The scene recently at the Balboa Middle School playing fields in Ventura was reminiscent of a painting by Seurat. Under the Sunday afternoon sky, distant figures wearing cream-colored T-shirts, trousers and sweater vests dotted the lush, newly installed cricket turf.

In the foreground of this scene was a lace-covered table set for tea, and laden with cucumber sandwiches, jam tarts, scones and strawberries and cream--requisite for 6 1/2 hours of cricket play. I half expected to see Bertie Wooster and Jeeves seated there.

Of the about 40 spectators nearby, six sat at another table recording each play while the real aficionados were sprawled in a hodgepodge of plastic lawn chairs, occasionally stirring with shouts of "Good hit. Jolly. Well done."

How proper.

How other-worldly.

This was Southern California, on Oct. 11, and this was no ordinary cricket match. It was the event of a lifetime for a group of local players, selected from six area clubs, who would face the real thing: a visiting squad representing the semi-senior team from the renowned Marylebone Cricket Club of Lords (MCC), St. Johns Woods, London. The MCC was on an 18-day, nine-match tour that had begun in San Francisco.

The MCC was established more than 200 years ago and is sponsored by Queen Elizabeth. The club's history is rich. In 1884 this exclusive and private organization for men wrote the Codes of Laws of Cricket, which continue to govern the game as it is played all over the world today. Before 1884, the MCC dress code required men to wear neckties and top hats on the playing fields. The phrase, "it is not cricket," referring to fair and gentlemanly conduct, was coined in the context of the game.

Bill Frindall, an MCC player, cricket broadcaster and statistician for the Guinness Book of World Records, said there are 18,000 club members worldwide, with a waiting list of more than 20 years for most positions at MCC. (Some younger players qualify sooner, however, due to their extraordinary ability.)

Enter Wally (Jay) Jayasinghe, a 61-year-old Venturan who is a computer systems field engineer and an avid cricketer. A native of Sri Lanka and a lifelong cricket player, the match with MCC was a dream come true.

Jayasinghe usually plays for the Santa Barbara Cricket Club, which was created in 1921 and, he says, is the oldest club on the West Coast. For the match with MCC, its last of the tour, he kept busy as host, coordinator and player. Jayasinghe's teammates were selected from the Ventura Cricket Club, the British American Chamber of Commerce, the Santa Barbara Cricket Club, the Victoria Pub Cricket Club, Hollywood Golden Oldies Cricket Club and Britamer Cricket Club.

For this event, he said, "I provided a wee little booklet, and in it I have explained the entire game, equating it to baseball so American readers can appreciate it and possibly understand the game."

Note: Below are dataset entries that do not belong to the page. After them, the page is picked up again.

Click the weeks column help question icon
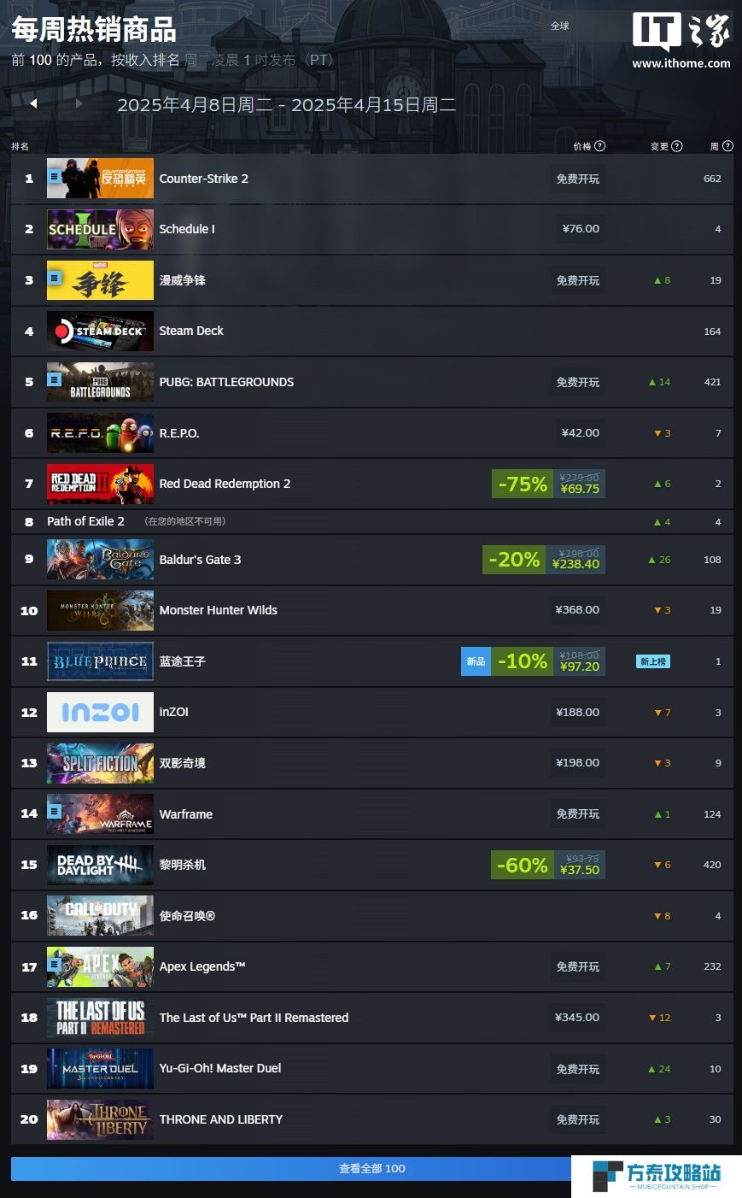 point(727,146)
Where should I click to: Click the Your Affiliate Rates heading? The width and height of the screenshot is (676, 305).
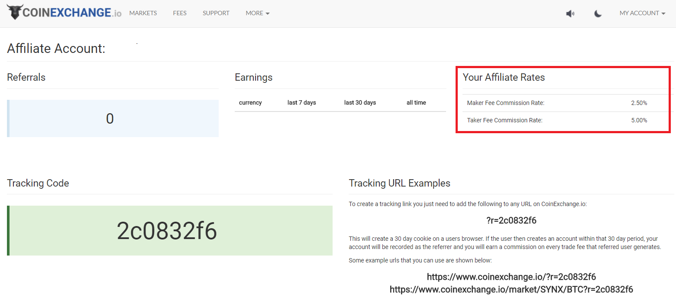coord(504,77)
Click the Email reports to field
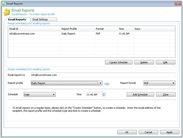Viewport: 183px width, 138px height. (103, 75)
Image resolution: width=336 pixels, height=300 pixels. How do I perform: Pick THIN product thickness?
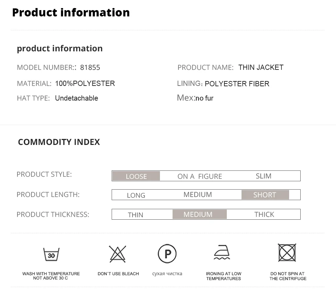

Jayasinghe was the senior player among the cricketers, the youngest being 22. But the oldest person on the field was MCC's umpire, retired Capt. Jack Schofield, 66. (Among team members, however, he is rumored to be in his 70s.) Schofield, a former teacher and veteran of the Korean War, holds the prestigious Member of the British Empire designation for service to the Crown.

"Wherever the British went, they took their culture and games," said Jayasinghe. "So cricket is played in all the British colonies except America," he added. "And we pride ourselves on the fact that almost every player on our side is from a different country--South Africa, Sri Lanka, England, Jamaica, Barbados, India, Pakistan."

The host team accepted defeat with grace. "Since the MCC were so much stronger than us, we made a gentlemanly agreement that their stronger batsmen would retire voluntarily when each of them had 30 runs," said Jayasinghe. "But they still had about 175 runs. And we made close to 100."

Nevertheless, the event occasioned a personal triumph for Jayasinghe. "The challenge I gave them personally was to get me out. I didn't make too many runs, but they never got me out."